Chroniques

par marc develey

un nouveau timonier à la barre
Philippe Jordan joue Ligeti et Strauss

Opéra national de Paris / Auditorium Bastille
- 14 novembre 2009
© johannes ifkovits

C’est avec une intensité toute tissée d’étrangeté que le Concerto pour violon de György Ligeti nous a pourtant plongés au cœur de ses labyrinthes. Le violon d’Isabelle Faust, subtil au Praeludium dans ses pianississimi et ses aigus d’oiseaux chanteurs, sert l’ouverture de l’Aria d’une matière plus sombre et riche, qu’on dirait d’alto. La réponse du concertino de l’Orchestre de l’Opéra national de Paris porte l’élégie à un beau niveau d’intensité, jusqu’au moirage progressif du son et l’entrée atonale des ocarinas. La facture rappelle parfois l’articulation d’un XIXe siècle français. Plus tard, le Choral, si religieusement ouvert par les clarinettes et l’hyper-aigu du violon, bénéficie, sous la direction précise de Philippe Jordan, d’une patiente et progressive anastomose de ses tissus sonores, opération quasi chirurgicale et néanmoins comme amoureuse. Dans sa quête de la limite du son, l’orchestre double la sensualité souple de l’instrument soliste d’une touche d’austérité marquée par des séries de gammes ascendantes. Outre l’atmosphère mystérieuse de l’interprétation, touche plus particulièrement l’attention à la diversité des cellules mélodiques, ritournelles joliment énoncées ou phrases quasi-mahlériennes. Une coda liquide clôture l’ensemble.

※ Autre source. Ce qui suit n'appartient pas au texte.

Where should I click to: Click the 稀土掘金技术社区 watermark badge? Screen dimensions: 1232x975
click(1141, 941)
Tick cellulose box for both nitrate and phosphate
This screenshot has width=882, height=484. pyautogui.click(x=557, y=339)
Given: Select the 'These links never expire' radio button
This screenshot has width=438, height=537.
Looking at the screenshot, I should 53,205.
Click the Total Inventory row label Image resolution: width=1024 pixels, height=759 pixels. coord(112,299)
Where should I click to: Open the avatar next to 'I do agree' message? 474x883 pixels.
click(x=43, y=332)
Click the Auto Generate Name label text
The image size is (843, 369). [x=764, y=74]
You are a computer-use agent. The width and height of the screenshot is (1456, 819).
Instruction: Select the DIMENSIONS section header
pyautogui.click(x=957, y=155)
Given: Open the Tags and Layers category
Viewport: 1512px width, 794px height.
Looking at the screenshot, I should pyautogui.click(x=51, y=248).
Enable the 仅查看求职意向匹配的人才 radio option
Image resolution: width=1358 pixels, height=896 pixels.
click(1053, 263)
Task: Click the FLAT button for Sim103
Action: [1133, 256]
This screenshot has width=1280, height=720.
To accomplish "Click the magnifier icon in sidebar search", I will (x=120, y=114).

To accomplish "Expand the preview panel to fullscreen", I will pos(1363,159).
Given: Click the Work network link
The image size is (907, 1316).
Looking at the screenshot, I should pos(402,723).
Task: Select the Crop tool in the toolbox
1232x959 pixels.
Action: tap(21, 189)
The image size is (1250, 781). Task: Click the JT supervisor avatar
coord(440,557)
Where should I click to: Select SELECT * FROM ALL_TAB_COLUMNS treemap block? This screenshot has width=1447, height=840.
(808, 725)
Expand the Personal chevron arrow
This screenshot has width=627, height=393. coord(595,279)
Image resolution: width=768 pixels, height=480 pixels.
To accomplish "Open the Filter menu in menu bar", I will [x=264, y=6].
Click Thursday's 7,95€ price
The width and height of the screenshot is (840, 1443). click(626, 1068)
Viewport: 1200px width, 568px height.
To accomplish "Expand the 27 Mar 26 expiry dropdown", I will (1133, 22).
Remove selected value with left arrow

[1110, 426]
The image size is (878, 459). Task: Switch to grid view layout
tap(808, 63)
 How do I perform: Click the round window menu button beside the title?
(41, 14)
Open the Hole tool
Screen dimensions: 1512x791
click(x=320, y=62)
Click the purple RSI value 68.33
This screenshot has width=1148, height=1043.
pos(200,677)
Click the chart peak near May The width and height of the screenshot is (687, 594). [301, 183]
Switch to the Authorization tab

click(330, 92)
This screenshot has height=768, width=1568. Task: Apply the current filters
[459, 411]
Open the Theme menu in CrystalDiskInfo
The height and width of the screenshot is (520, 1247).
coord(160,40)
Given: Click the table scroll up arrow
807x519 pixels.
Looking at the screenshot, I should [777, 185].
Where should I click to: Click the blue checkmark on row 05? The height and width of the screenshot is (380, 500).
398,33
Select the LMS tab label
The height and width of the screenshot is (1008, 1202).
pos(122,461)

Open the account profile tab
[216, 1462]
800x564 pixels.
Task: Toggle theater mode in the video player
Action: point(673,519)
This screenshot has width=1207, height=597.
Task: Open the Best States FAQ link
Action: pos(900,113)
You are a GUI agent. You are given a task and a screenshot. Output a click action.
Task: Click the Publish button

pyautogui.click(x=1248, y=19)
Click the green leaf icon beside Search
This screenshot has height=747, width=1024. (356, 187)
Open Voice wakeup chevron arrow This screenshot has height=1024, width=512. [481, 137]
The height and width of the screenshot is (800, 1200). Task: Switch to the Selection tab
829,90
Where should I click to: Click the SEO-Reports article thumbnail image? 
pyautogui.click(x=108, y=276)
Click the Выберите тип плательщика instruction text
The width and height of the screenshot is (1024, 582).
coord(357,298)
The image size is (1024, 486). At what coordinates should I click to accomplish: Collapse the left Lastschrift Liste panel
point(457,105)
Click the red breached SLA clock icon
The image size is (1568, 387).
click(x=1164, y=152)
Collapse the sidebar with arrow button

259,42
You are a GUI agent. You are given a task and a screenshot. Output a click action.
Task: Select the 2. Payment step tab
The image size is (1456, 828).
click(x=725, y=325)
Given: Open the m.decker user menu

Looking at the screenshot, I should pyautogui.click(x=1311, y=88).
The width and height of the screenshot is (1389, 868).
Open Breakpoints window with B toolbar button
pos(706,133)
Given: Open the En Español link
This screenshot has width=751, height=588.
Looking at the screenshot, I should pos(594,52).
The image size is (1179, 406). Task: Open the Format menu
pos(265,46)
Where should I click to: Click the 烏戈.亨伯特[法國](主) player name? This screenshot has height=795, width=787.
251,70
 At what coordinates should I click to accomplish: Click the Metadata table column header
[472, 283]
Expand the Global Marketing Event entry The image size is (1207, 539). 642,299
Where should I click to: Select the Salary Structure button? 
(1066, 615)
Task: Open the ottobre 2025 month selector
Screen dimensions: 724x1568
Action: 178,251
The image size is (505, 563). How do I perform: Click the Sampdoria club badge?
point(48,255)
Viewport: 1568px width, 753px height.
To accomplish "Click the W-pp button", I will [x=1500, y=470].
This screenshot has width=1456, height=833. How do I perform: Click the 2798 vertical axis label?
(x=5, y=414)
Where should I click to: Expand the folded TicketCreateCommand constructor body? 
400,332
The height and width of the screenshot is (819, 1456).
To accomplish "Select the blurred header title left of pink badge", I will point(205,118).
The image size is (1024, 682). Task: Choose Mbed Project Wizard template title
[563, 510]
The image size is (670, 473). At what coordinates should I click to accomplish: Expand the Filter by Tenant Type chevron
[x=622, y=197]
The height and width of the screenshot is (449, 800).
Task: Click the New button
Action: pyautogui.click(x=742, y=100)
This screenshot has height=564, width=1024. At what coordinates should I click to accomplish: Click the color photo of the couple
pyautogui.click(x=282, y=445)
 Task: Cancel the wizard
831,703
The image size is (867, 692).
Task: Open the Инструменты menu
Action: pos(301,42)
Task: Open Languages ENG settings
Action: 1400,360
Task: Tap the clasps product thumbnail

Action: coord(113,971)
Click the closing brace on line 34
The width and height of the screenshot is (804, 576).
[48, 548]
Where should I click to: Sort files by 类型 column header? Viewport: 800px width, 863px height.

Ces belles qualités ne trouvent pas leur écho dans le poème symphonique de Richard Strauss. Sans doute avons-nous trop encore en oreille l’interprétation jubilatoire qu’en octobre dernier donnait Gustavo Dudamel de cette Alpensinfonie Op.64 [lire notre chronique du 24 octobre 2009]. Sans doute sommes-nous trop prévenus par une proposition qui, pour n’avoir que peu des qualités de détail de celle que nous offre Philippe Jordan, était animée d’un souffle et d’un engagement que la performance un peu sage du chef suisse n’approche très certainement jamais.

Une certaine raideur, voire brutalité d’ensemble, couplée à la juxtaposition forcée des épisodes, ne sait porter le son au degré d’intensité d’une œuvre destinée, dans son motif premier, à célébrer la tragédie de l’artiste, avant qu’en soit retenu le thème symbolique de la montagne. Fit-on même ici l’ascension d’une colline – et laborieusement encore (Aufstieg poussif) ? Ni le Sonnenaufgang, ni l’Auf dem Gipfel, ni le Gewitter und Sturm n’ouvrent au sentiment d’une réalisation, pas plus qu’ils ne semblent organiquement rattachés au reste de la partition. On n’insistera pas : si l’interprétation montre quelque qualité, ce n’est pas au service du propos. Sans doute l’orchestre assure-t-il le bonheur de quelques traits - phrasés de hautbois et de violon, aisance sensuelle des violoncelles, mesure de certains effets, consistance des plans sonores. Cela ne nous rassasie pas.